TreeTagger installation successful but cannot open .par file
Do anyone know how to resolve this file reading error in TreeTagger
that is a common Natural Language Processing tool used to POS
tag, lemmatize and chunk sentences?
alvas@ikoma:~/treetagger$ echo 'Hello world!' | cmd/tree-tagger-english
reading parameters ...
ERROR: Can't open for reading: /home/alvas/treetagger/lib/english.par
aborted.
I didn't encounter any possible installation problems as hinted on http://www.ims.uni-stuttgart.de/projekte/corplex/TreeTagger/installation-hints.txt. I've followed the instructions on the webpage and it's installed properly (http://www.ims.uni-stuttgart.de/projekte/corplex/TreeTagger/#Linux):
alvas@ikoma:~$ mkdir treetagger
alvas@ikoma:~$ cd treetagger
alvas@ikoma:~/treetagger$ wget ftp://ftp.ims.uni-stuttgart.de/pub/corpora/tree-tagger-linux-3.2.tar.gz
alvas@ikoma:~/treetagger$ wget ftp://ftp.ims.uni-stuttgart.de/pub/corpora/tagger-scripts.tar.gz
alvas@ikoma:~/treetagger$ wget ftp://ftp.ims.uni-stuttgart.de/pub/corpora/install-tagger.sh
alvas@ikoma:~/treetagger$ wget ftp://ftp.ims.uni-stuttgart.de/pub/corpora/dutch-par-linux-3.2-utf8.bin.gz
alvas@ikoma:~/treetagger$ wget ftp://ftp.ims.uni-stuttgart.de/pub/corpora/german-par-linux-3.2-utf8.bin.gz
alvas@ikoma:~/treetagger$ wget ftp://ftp.ims.uni-stuttgart.de/pub/corpora/italian-par-linux-3.2-utf8.bin.gz
alvas@ikoma:~/treetagger$ wget ftp://ftp.ims.uni-stuttgart.de/pub/corpora/spanish-par-linux-3.2-utf8.bin.gz
alvas@ikoma:~/treetagger$ wget ftp://ftp.ims.uni-stuttgart.de/pub/corpora/french-par-linux-3.2-utf8.bin.gz
alvas@ikoma:~/treetagger$ sh install-tagger.sh
Linux version of TreeTagger installed.
Tagging scripts installed.
German parameter file (Linux, UTF8) installed.
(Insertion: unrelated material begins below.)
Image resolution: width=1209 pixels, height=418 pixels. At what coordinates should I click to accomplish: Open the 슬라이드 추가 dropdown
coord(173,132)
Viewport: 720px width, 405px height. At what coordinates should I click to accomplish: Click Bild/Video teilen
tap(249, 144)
German chunker parameter file (Linux) installed.
French parameter file (Linux, UTF8) installed.
French chunker parameter file (Linux, UTF8) installed.
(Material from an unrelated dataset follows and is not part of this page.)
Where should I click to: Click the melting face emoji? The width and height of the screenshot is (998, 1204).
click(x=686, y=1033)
Italian parameter file (Linux, UTF8) installed.
Spanish parameter file (Linux, UTF8) installed.
Dutch parameter file (Linux, UTF8) installed.
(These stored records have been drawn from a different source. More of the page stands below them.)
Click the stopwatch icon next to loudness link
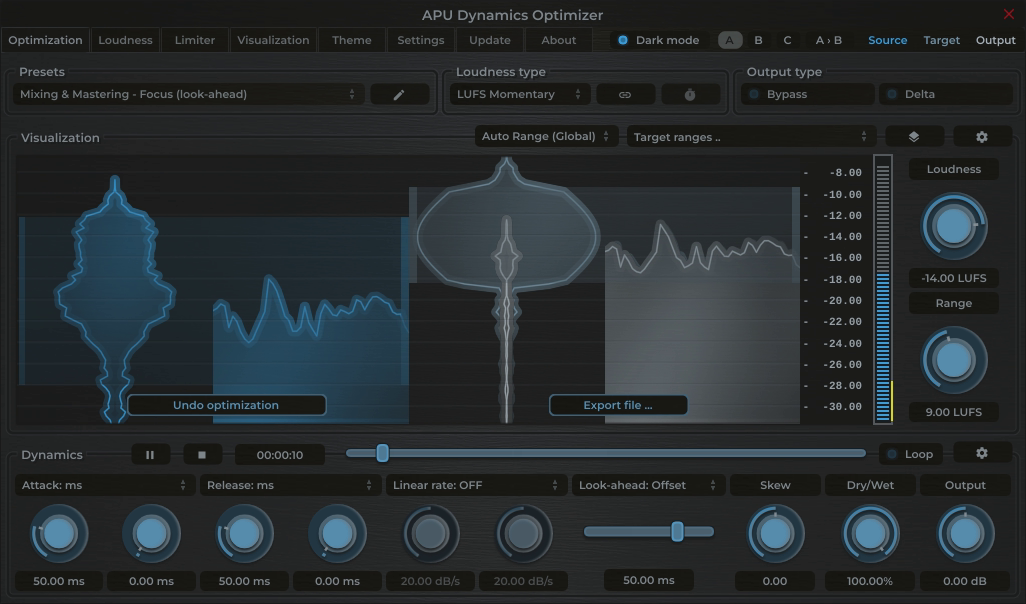 click(x=689, y=93)
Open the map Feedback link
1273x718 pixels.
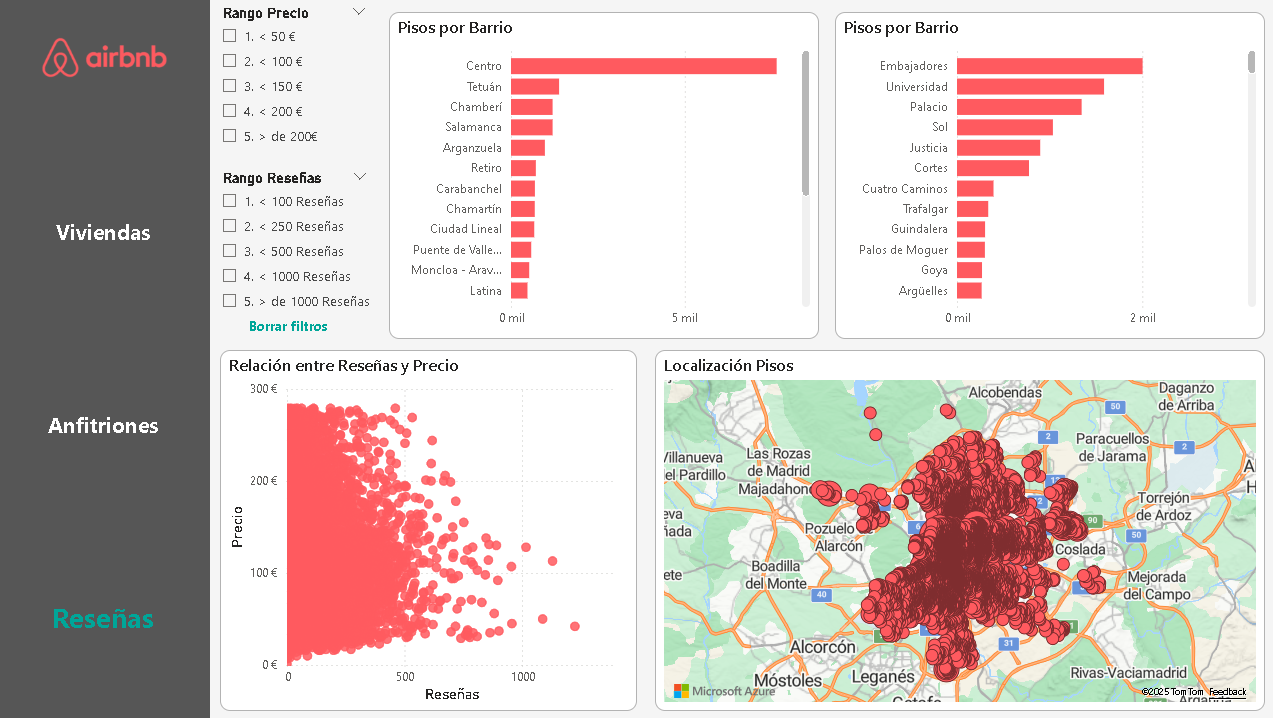pos(1227,692)
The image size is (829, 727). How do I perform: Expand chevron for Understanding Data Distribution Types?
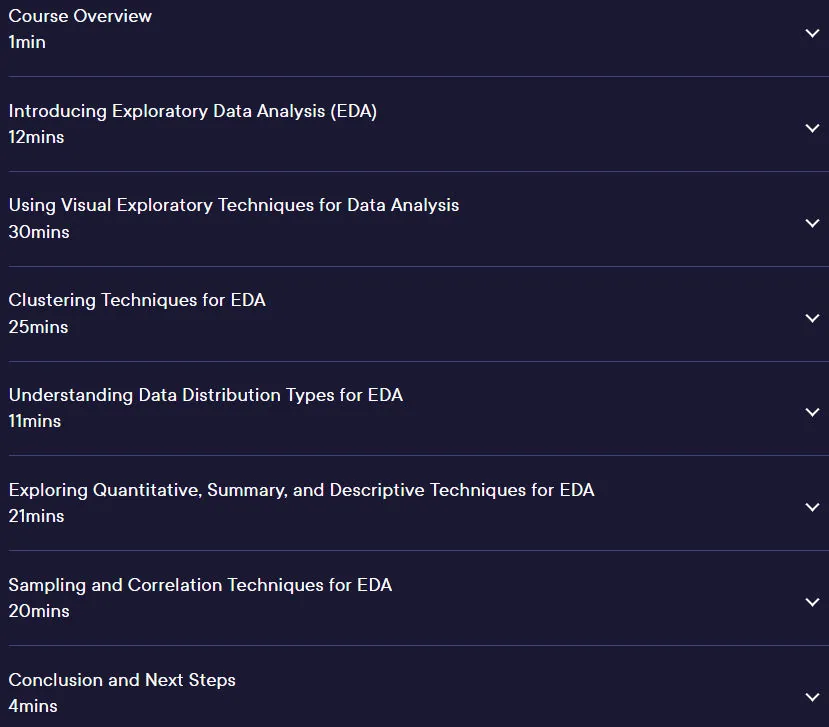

Path variables modified in tagging scripts.
You might want to add /home/alvas/treetagger/cmd and /home/alvas/treetagger/bin to the PATH variable so that you do not need to specify the full path to run the tagging scripts.
But when i try to test the software i get these errors:
alvas@ikoma:~/treetagger$ echo 'Hello world!' | cmd/tree-tagger-english
reading parameters ...
ERROR: Can't open for reading: /home/alvas/treetagger/lib/english.par
aborted.
alvas@ikoma:~/treetagger$ echo 'Das ist ein Test.' | cmd/tagger-chunker-german
ERROR: Can't open for reading: /home/alvas/treetagger/lib/german-chunker.par
aborted.
ERROR: Can't open for reading: /home/alvas/treetagger/lib/german.par
aborted.
reading parameters ...
ERROR: Can't open for reading: /home/alvas/treetagger/lib/german.par
aborted.
Solution 1:
I think there are two problems: first, the scripts should have "-utf8" in their name, e.g. cmd/tagger-chunker-german-utf8
, because you downloaded the UTF-8 data. Second, tagging and chunking requires a data file each. See the homepage which has a section "Parameter files for PC" and "Chunker parameter files for PC" - download the files from both sections, then re-execute install-tagger.sh
.